Creating a gem basics in Ruby - Performance & Efficiency
When creating a Ruby gem, it's important to understand how the time your code takes grows as it runs. This helps you know if your gem will stay fast as it handles more work.
We want to see how the time needed changes when the gem does its main tasks.
Analyze the time complexity of the following code snippet.
module SimpleGem
def self.process_items(items)
results = []
items.each do |item|
results << item * 2
end
results
end
end
This code defines a simple gem method that doubles each item in a list and returns the new list.
Identify the loops, recursion, array traversals that repeat.

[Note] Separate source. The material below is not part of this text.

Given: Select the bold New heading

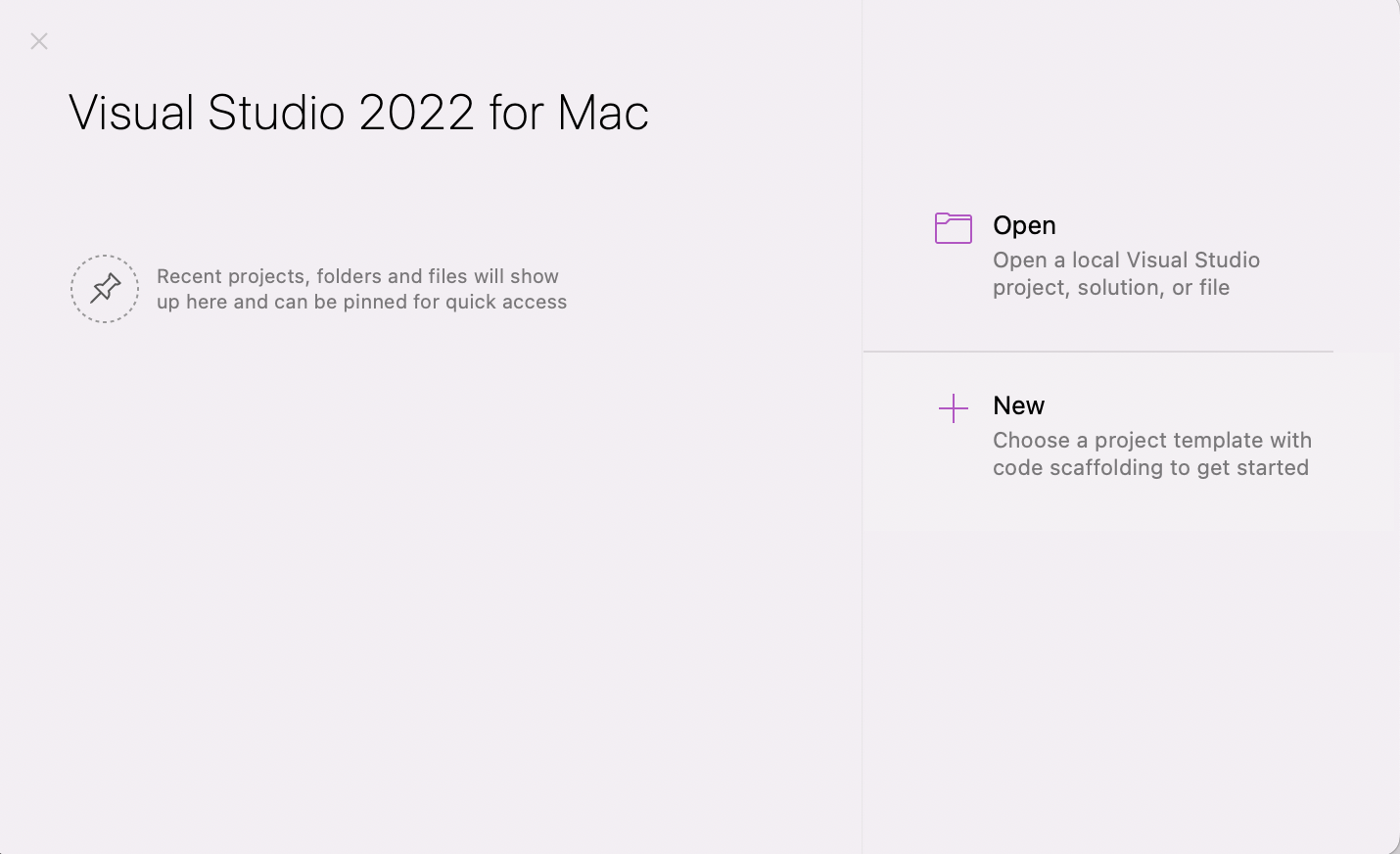Looking at the screenshot, I should coord(1018,405).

- Primary operation: Looping through each item in the input list.
- How many times: Once for every item in the list.
As the list gets bigger, the time to double all items grows in a straight line.
| Input Size (n) | Approx. Operations |
|---|---|
| 10 | 10 |
| 100 | 100 |
| 1000 | 1000 |
Pattern observation: Doubling the input size doubles the work needed.
Time Complexity: O(n)
This means the time grows directly with the number of items you give the gem.
[X] Wrong: "The gem processes all items instantly no matter how many there are."
[OK] Correct: Each item needs to be handled one by one, so more items mean more time.
Understanding how your gem's work grows with input size shows you can write code that stays efficient and reliable as it scales.
"What if the gem method called another method inside the loop that also loops over the entire list? How would the time complexity change?"